Back then it was Elvis, and today, I learned, it was Tom Magliozzi, a dimmer star in the celebrity heavens than the King, but a special personality in his own right. With his brother Ray, he hosted Car Talk, a radio feast for almost 40 years, now in syndication.
If you’ve heard the show once, you know the ingredients:
- Chatter about popular cultural and the events of the day.
- Brainy jokes about language, wives, or automobiles.
- The vestigial remains of what we used to call a “Boston accent.”
- Four or five phone calls from all over the nation and sometimes beyond, complaining about that squeak coming from under the dashboard or the smell of gas coming from the trunk.
- A brain teaser called the Weekly Puzzler.
- And lots and lots of laughter.
What was great about these guys is that they were authentically from the Boston-Italian working class, kids from the neighborhood who happened to have degrees in chemical engineering from MIT. They could talk about engines the ways the Jack Nicklaus can talk about a golf swing, the way Shakespeare, I imagine, could talk about the sonnet.
Part of their genius was to latch themselves on to something huge and almost universal.
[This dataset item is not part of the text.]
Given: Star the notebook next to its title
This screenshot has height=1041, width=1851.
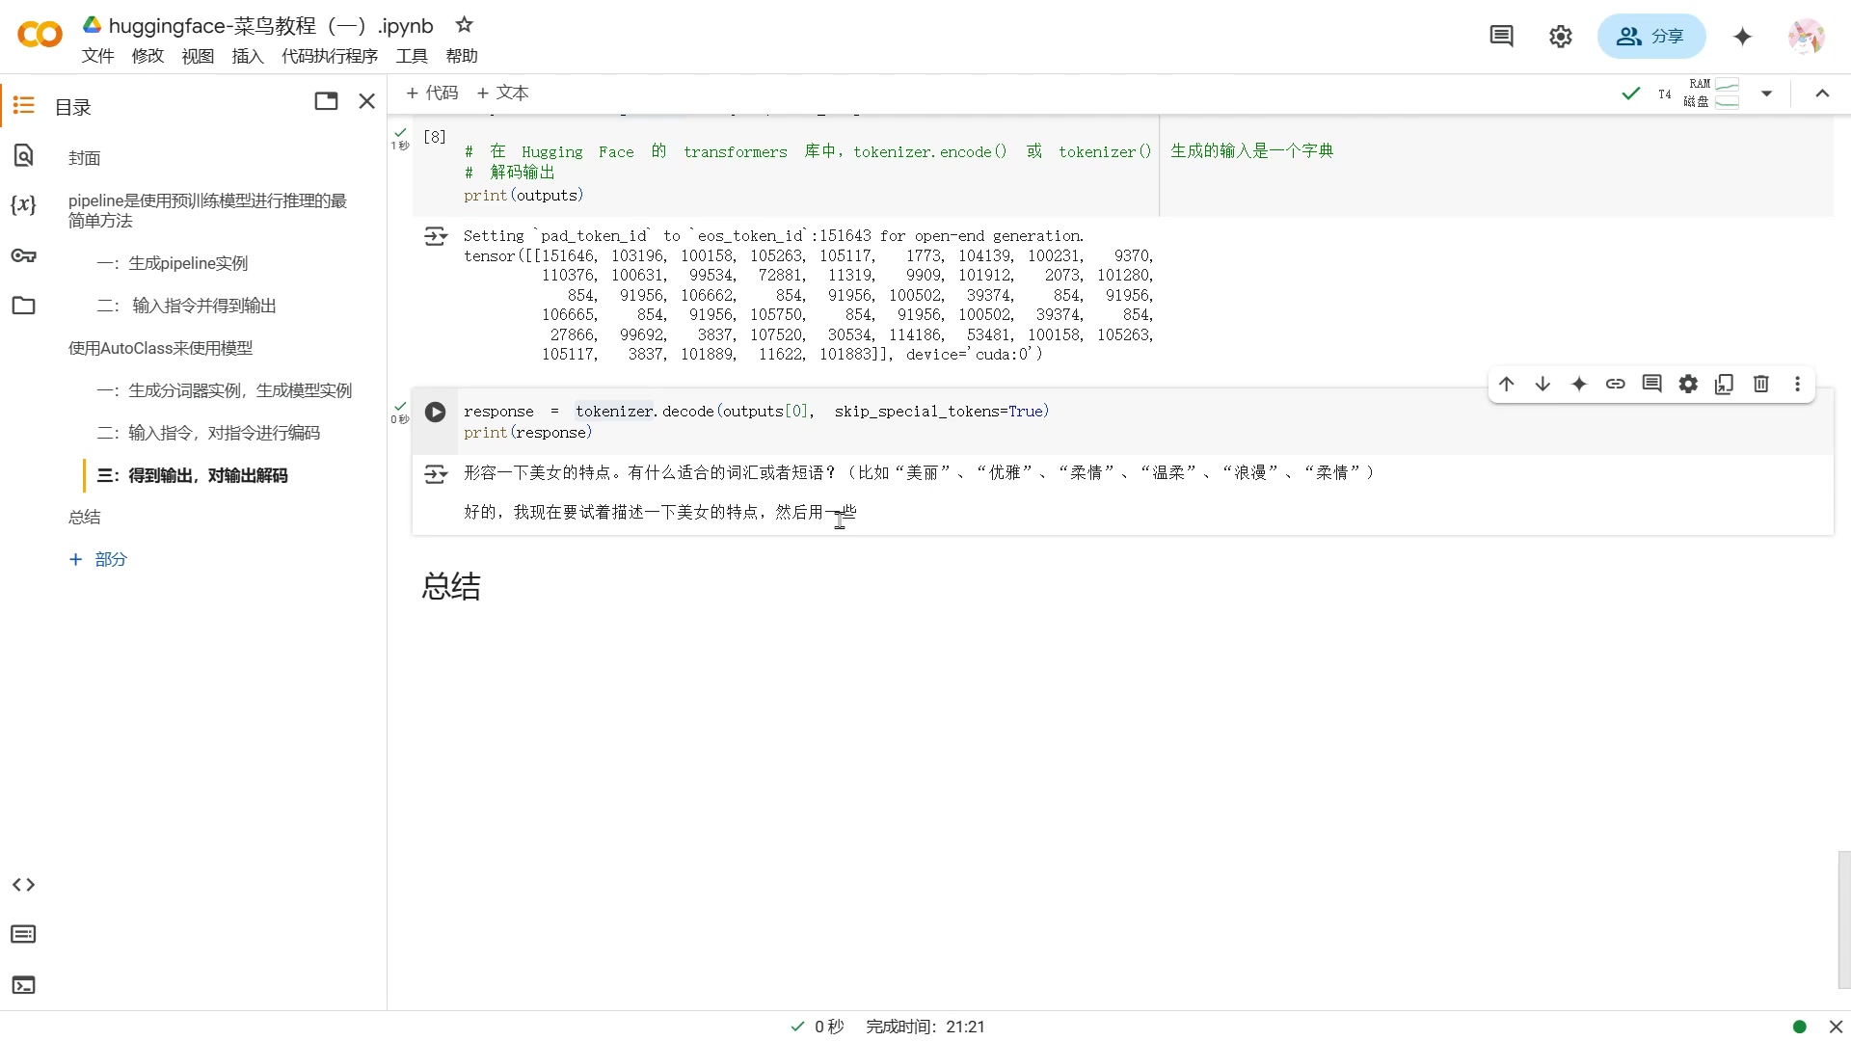Looking at the screenshot, I should (464, 26).
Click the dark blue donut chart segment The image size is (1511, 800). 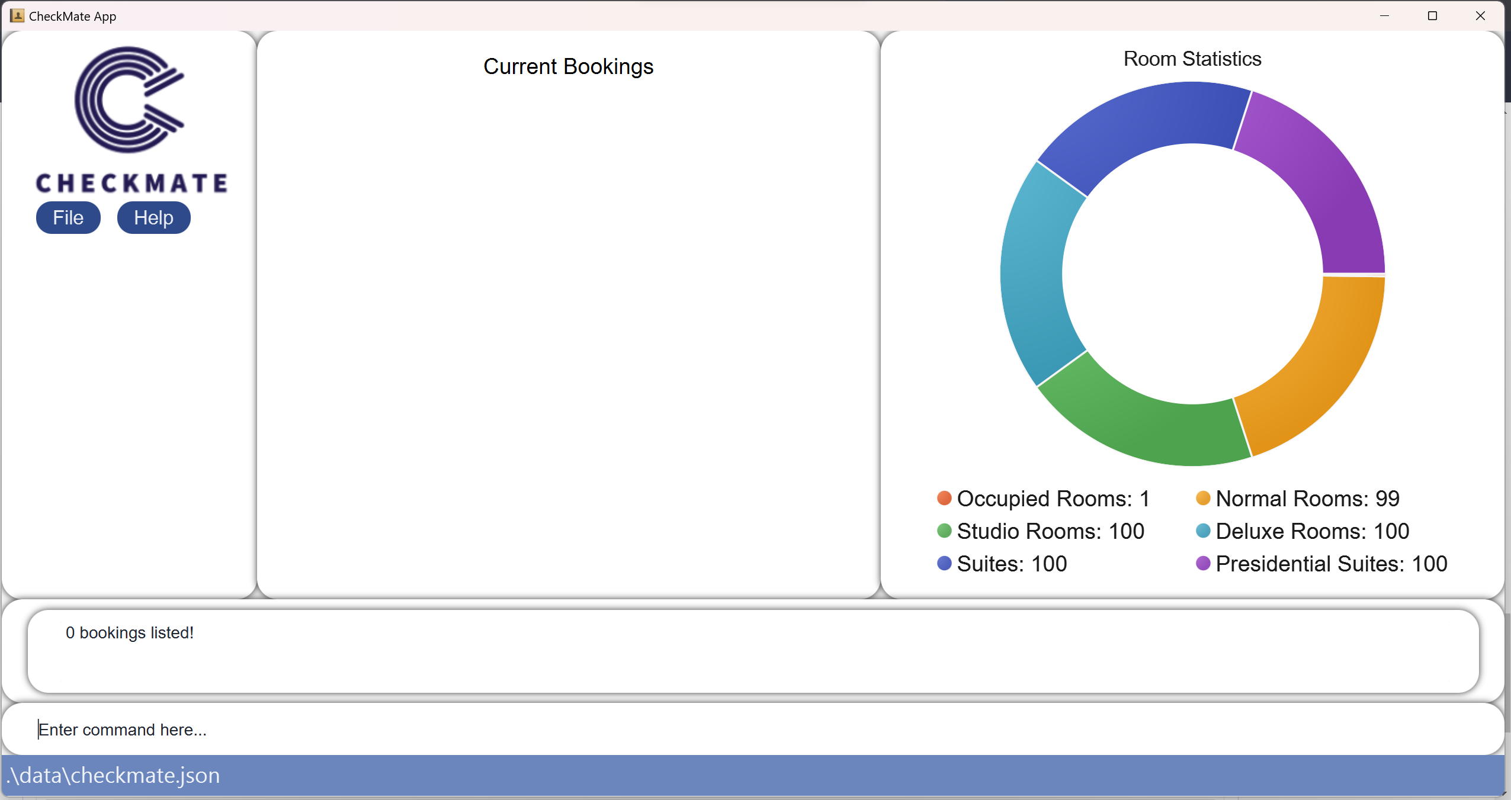click(1143, 121)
It could have been music, food, or love. In their case it was THE CAR. Their interest of course, was not just the car, but all of the human relationships the car enabled or distressed.
Coincidentally, I just spent a couple of lucky days in Detroit working with the good journalists from Automotive News. I told them, though they already knew, how lucky they were to be writing about cars. No other invention, I argued, had inspired more song lyrics or stories than the American automobile. At least one of us, I opined without evidence, was probably conceived in the back seat of a Ford or Chevrolet.
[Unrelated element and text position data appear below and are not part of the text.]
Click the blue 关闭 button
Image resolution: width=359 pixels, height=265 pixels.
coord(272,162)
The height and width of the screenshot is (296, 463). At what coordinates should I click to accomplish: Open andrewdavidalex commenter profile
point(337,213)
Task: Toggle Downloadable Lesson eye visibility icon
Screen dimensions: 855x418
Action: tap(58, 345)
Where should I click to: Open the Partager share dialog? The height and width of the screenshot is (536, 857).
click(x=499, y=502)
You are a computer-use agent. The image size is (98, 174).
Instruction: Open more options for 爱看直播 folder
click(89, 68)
Write down the themes you think of when you imagine a car: Freedom, escape from home, commuting to work, going on vacation, the drive-in movie, the drive-through window, crime, sex, family, the suburbs, pollution, accidents, speeding tickets, love, and, of course, death.
The Magliozzi Brothers tapped into that culture like few others in American entertainment history. They understood the almost universal American experience of wanting, needing a set of wheels, and the incredible frustration when that vehicle lets you down, or costs you money.
I once suggested to someone in Boston, I forget who, that what was then the Nieman Narrative Conference should invite Tom and Ray to do a panel discussion, or even better, to do a live broadcast of their show at Harvard. The reaction I got suggested that they would prefer someone like Tom Wolfe or Norman Mailer.
But in their own mode, Click and Clack (their nicknames) were masters of the narrative arts. When a caller called, there was often banter about how the caller got her unusual name and something about the city, town, or village from whence they came. The more remote the town or the more interesting the name, the more occasion there was for some lively anecdote.
More storytelling might precede the automotive problem, “My husband and I are having an argument about when to use the emergency brake, so we turned to you guys to find out which one of us is right.” Or, “I just got a divorce, and I want to know what kind of a car I should buy to attract women who are in their 40s.”
Then of course, came the description of the problem, which almost always had narrative elements. “On cold mornings the sound is really loud until I get on the Interstate. It goes away when I hit 60 mph, but then my steering wheel starts to shake.”
What follows is the automotive equivalent of a mystery story, with Tom and Ray sifting through the evidence like Holmes and Watson. What did it sound like? When did you first hear it? What did your mechanic say? And, when they hit on a possible explanation, there was one more story to be told: “This is what I think is happening with your Subaru.”
I suddenly realize that I’ve been writing about Tom and Ray as if they are both now dead, T-boned, perhaps, by a tractor trailer on their route from the garage to the recording studio. Ray, the lead singer of the duo, it turns out, is still with us. But there are certain acts that never seem to work as a solo. This, I fear, is one of them. My condolences, of course, go to Ray and the entire Magliozzi family. They gave me and my wife (who is from Rhode Island and used to talk like them!) many laughs and, from time to time, saved me a few bucks when it came to fixing my car. But nothing was more valuable than those stories.